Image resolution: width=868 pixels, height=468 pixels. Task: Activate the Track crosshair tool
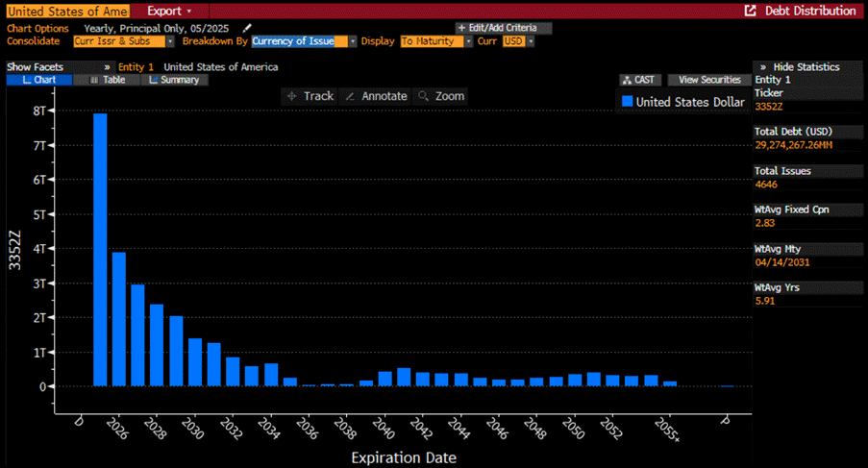(310, 96)

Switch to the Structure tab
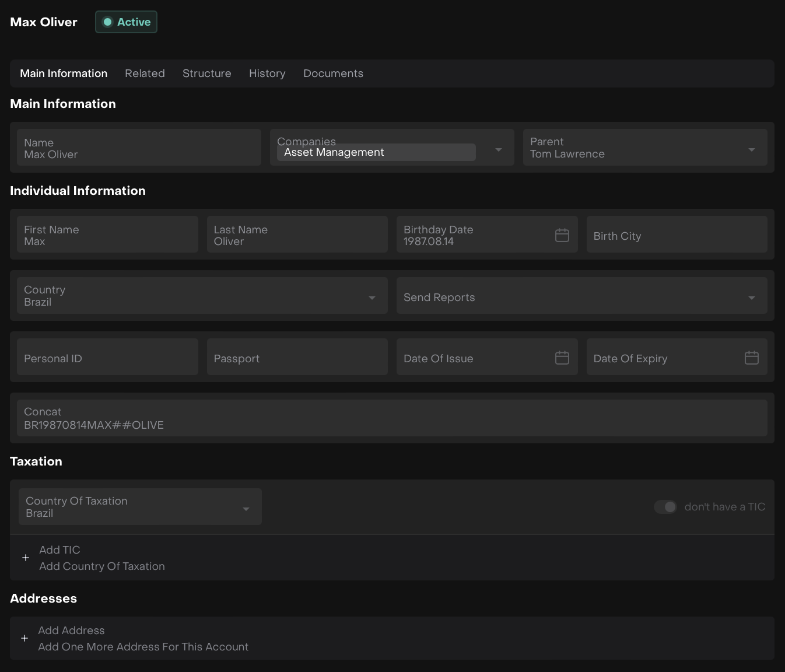(206, 74)
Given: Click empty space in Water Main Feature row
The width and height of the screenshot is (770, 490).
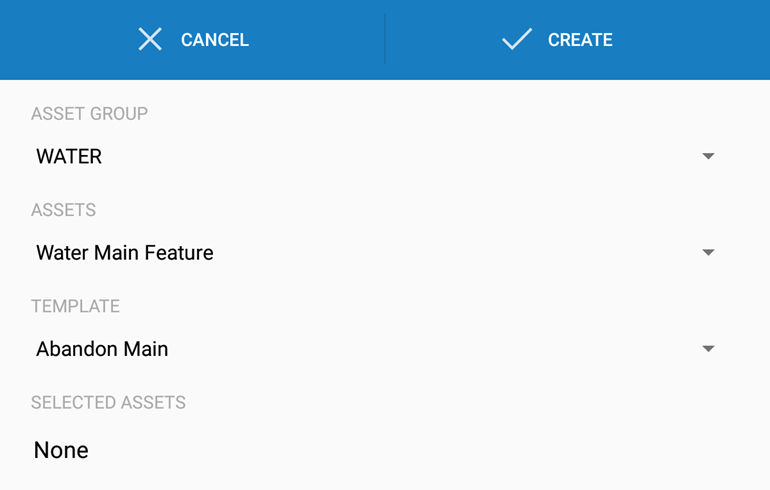Looking at the screenshot, I should (450, 253).
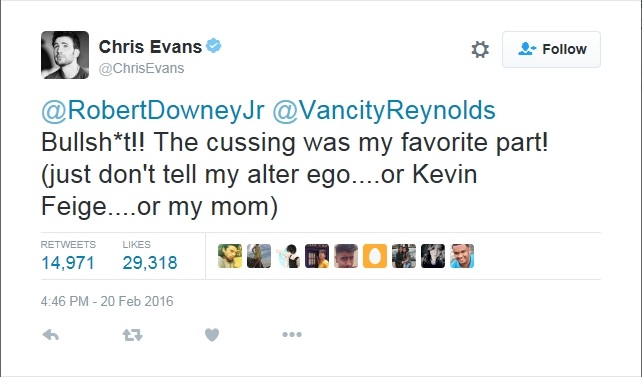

——

Output the line that contains "Switch to the Structure tab" and every subsequent line through the end of the entries, exactly as given, without pictures.

▶ [Response]
Switch to the Structure tab
(206, 74)
Given: Click empty space in Water Main Feature row
The width and height of the screenshot is (770, 490).
Looking at the screenshot, I should (450, 253).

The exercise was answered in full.